This image is so true that I don’t know whether to laugh and cry. We are told on a daily basis that as women we should embrace our bodies. We are told real women have to be a size 16 and have a belly. We are told that we shouldn’t be hairy and should only have hair on the top of our heads. We are all painted with one brush, the only thing we have in common is that we all have the same reproductive parts; us girls that is, we differ from boys. Obviously.

The thing is no matter what women try, they will always be classed as something because society loves to label. It makes the government feel comfortable to stuff people in boxes because then they can be piled up high on top of each other and people are easier to control when they feel forced to be something they’re not.

We shave our legs because we’re told that it’s more womanly that way. We’re told if we wear short skirts and get into trouble that we have some sort of tiny responsibility for it. We’re told that if we’re a size 8 we’re too skinny and we’re not real women. It’s ridiculous. We’re whistled at and shouted at by people in groups and people in cars (usually men) but it’s not harassment because that’s just the way the world works.

Gender is the one form of discrimination that seems to be misunderstood, dismissed, agreed with and a big cause of a divide in opinions. No one really knows what to think or what to say about it, the amount of opinions is almost as high in number as the amount of people it’s about. As soon as I was born society presented me a mould given to me dependent on my gender, the problem with moulds is they don’t cover the variety. That’s what  the human race is: varied. Within our homo sapien species there is enough variety that means in 7 billion people not one is the same as the other, similar – maybe, but not the same. There is no need for moulds or expectations of a person based on what’s in between their legs, the only reason for it (like I’ve said in previous posts) is due to the fact that it’s easier for national and international statistics to be created. It’s easier for us to be labelled. Like tin cans sitting on a supermarket shelf. These expectations are so ingrained in us, to do something that seems so meaningless like shave our legs, that it’s hard to step away from it. Some of us may pride ourselves on breaking the mould, on not conforming, on being different but we’re all fighting the same fight. Striving to be unique and as different as possible, to stand out from the crowd whilst all the time wishing to belong.

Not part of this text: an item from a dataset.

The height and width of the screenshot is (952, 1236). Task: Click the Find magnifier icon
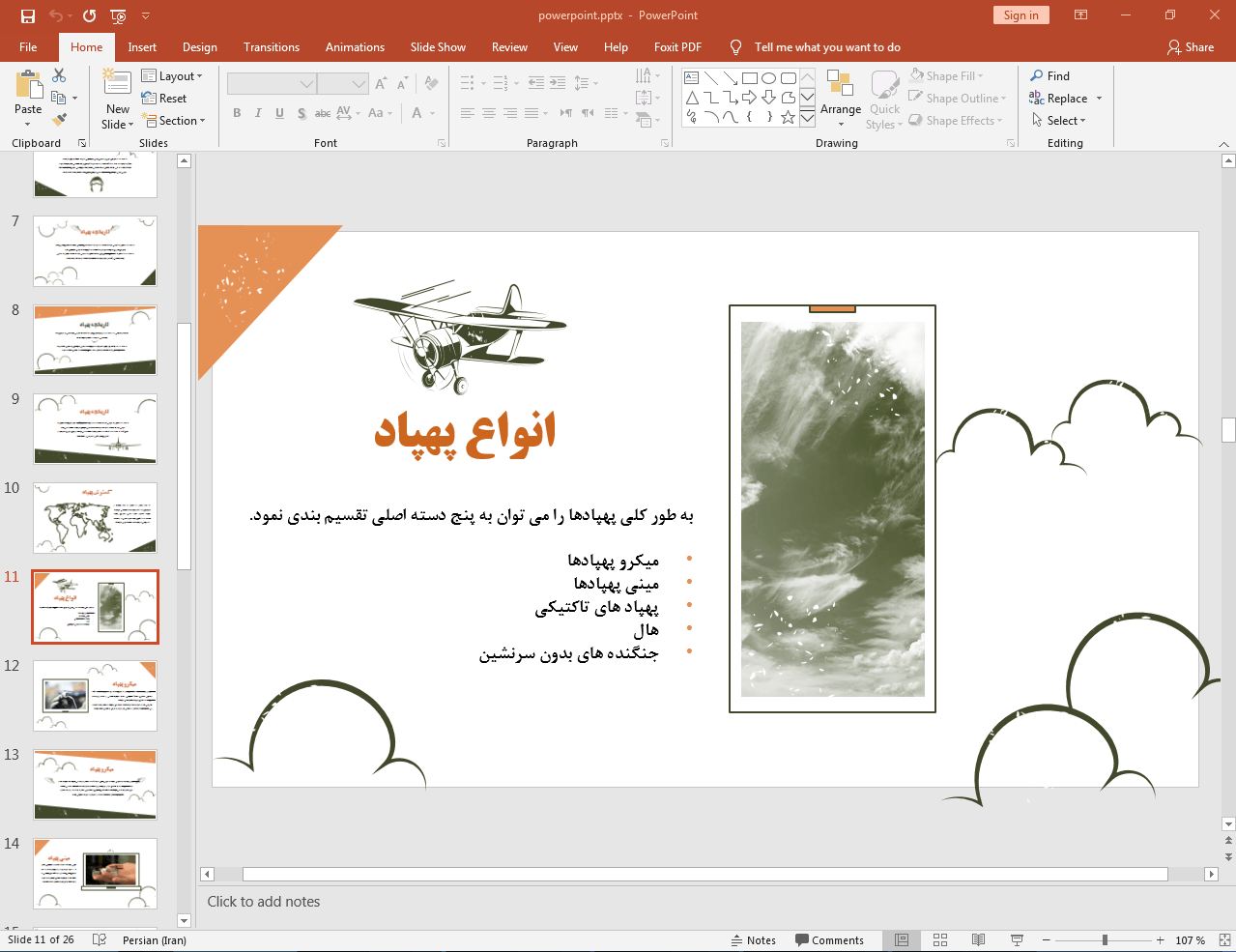pyautogui.click(x=1037, y=75)
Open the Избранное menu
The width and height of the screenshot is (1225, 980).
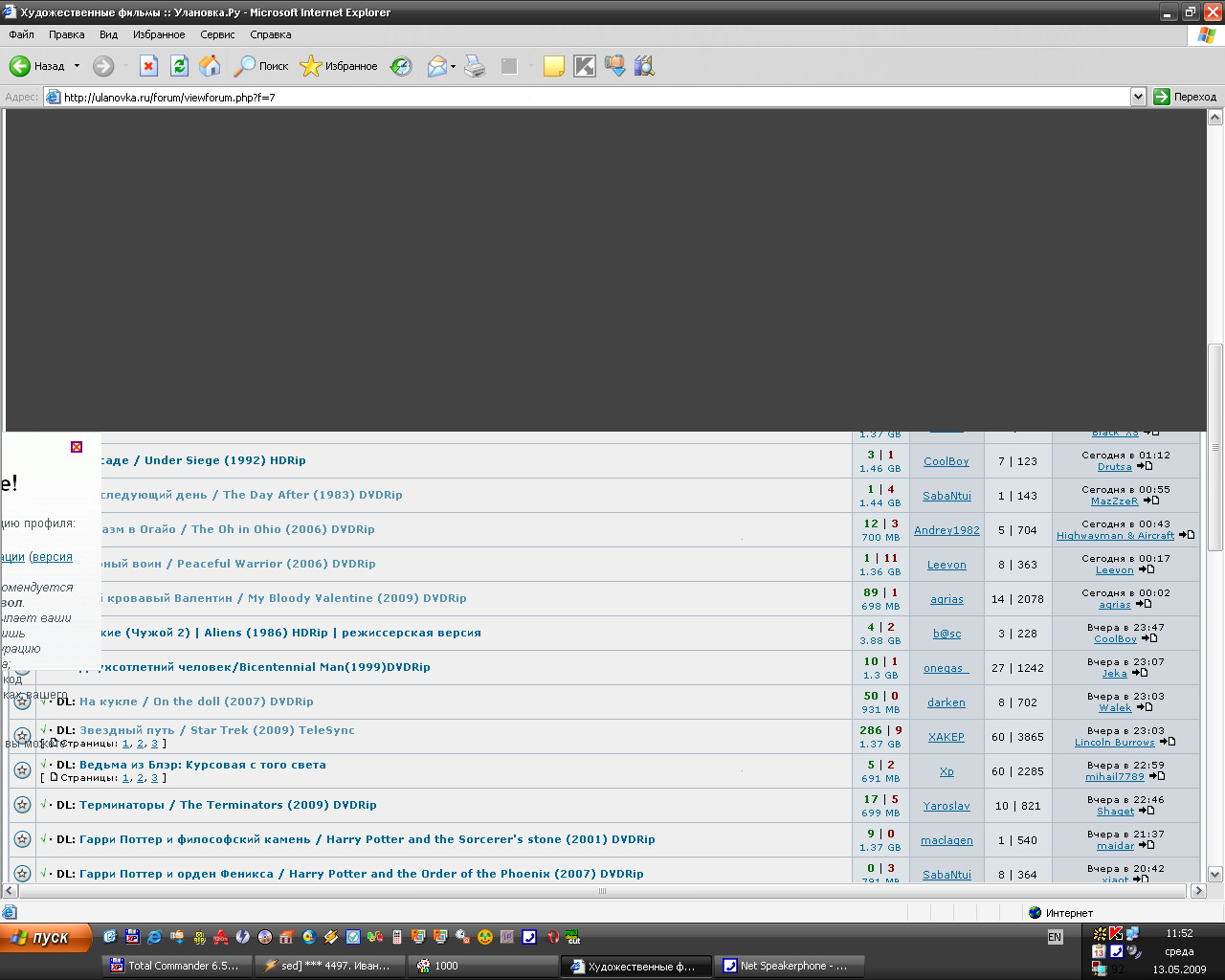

The end of discrimination is unlikely. It’s idealistic and although I’m not a pessimist, the realism is that we will always judge because that’s how we have developed. I will continue to shave my legs, to use the ongoing example in both image and post, partly because I feel I should and partly because I like the feeling of shaved legs. I will try my hardest to not let the stereotypes surrounding my gender, ethnicity, education or background have any type of strong influence on me. It is the people that succeed (in whichever way they see fit: through family, career or love) no matter what the greater majority are putting on them that are the true successes. They are are the ones pushing the walls of that square box we are forced into, not agreeing or disagreeing with these discriminations but simply stepping above them.  Easy as that.